The set for A Certain Mystery, Brad Rogers' entry into the Baltimore Playwrights Festival now onstage at the Paragon Theatre, is gorgeous. The play concerns a murder at a hoary, highbrow college, and set designer Roy Hammond (who also co-directs the play with Sherrionne Brown) created an elaborate triptych that, from left to right, simulates a professor's office (complete with screened fireplace), a book-lined faculty club room, and a campus coffee shop. It is a splendid and rich rendering.

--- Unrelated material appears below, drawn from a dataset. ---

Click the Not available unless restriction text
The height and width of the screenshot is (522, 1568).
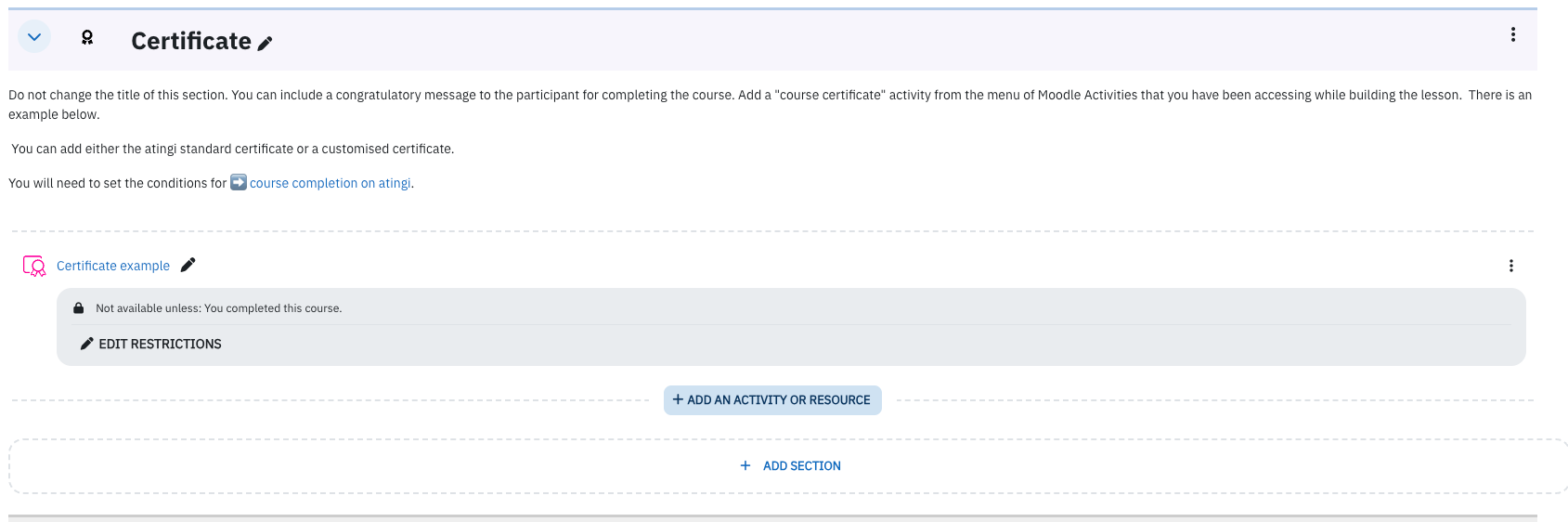pos(219,308)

Alas, the handsome set is the only fully realized aspect of this long and windy work. Clocking in at well over two hours (with two 10-minute intermissions), A Certain Mystery is maddeningly obtuse and painfully drawn out.
Rogers writes in the program notes that his play is conceived to work on two levels. At base, it's a mystery: Dr. Randall Scott (Leo Knight), Haverton University's brash philosophy professor, gets clocked over the head with a candlestick. The college hires psych major-cum-pricey private investigator Will Bartlett (Gordon Embry) to investigate. The play's second and higher level, the playwright writes, concerns the nature of patterns and order. He hoes this contemplative ground by having his characters quote Samuel Beckett, David Hume, and a host of other more obscure thinkers. (The play is set in a college, but sheesh.) His program notes playfully hint that the playgoer might not "get" this overarching purpose. And he's right. That whooshing sound I heard 30 minutes into the play wasn't the theater's air conditioner kicking in--it was Roger's high-minded and inchoate premise wafting over the heads of the two dozen or so fidgety or heavy-lidded audience members.
And so that leaves us with the mystery, which, alas, is also a nonstarter. Mysteries, like comedies, are all about crisp timing. You have to hook the viewers, trot out the suspects, toss around the red herrings and the serpentine plot maneuvers--keep folks engaged and guessing. The pacing here can charitably be called glacial. Bartlett ploddingly assembles his pool of suspects sans intrigue or rising tensions. The maybe-killers include philosophy doctoral candidate Matt Kershner (Adam Roffman), whose dissertation sports more red ink than an Enron balance sheet; the victim's former lover and fellow prof, Emily Barton-Saunders (Debbie Bennett), and her new bed mate, the hotheaded artist Jeff Powell (Ric Herrera); blustery biology professor Pat Halpern (Robin Felix); and eccentric philosophy professor emeritus George Harris (Denis Latkowski). The rush to find who might have bashed Scott's bean in just, well, never rushes. The characters talk; the audience stares. By the time some real intrigue arrives--in the form of cryptic, anonymous notes the suspects receive--I wasn't so much concerned about whodunit as whenendit.
Scott himself makes appearances in the play in the form of chalk-in-hand mini-college lectures that bookend the acts. It's a clever way of conveying the philosopher's animated personality (which Knight depicts vividly). But then intercutting an already static, talky play with all-too-real college lectures (on Waiting for Godot, of all things) hardly keeps things humming.
Most frustratingly, Rogers has some good ingredients here. Harris, the dotty old Aristotelian professor (which Latkowski nails in the show's best performance), is a fascinating character, as is the embittered Halpern (who's ecosystem-based worldview clashes with Scott's heady pronouncements). The insular, ego-ridden world of academia is fertile ground for tales of bloody candlesticks. Rogers, a first-time playwright, needs to go over his work with a script-tightening wrench and a word-slicing machete. And, yes, by the play's twist ending, I did gather some perspective on the nature of patterns (and their ability to deceive), but it was a long time coming. The end didn't justify the means.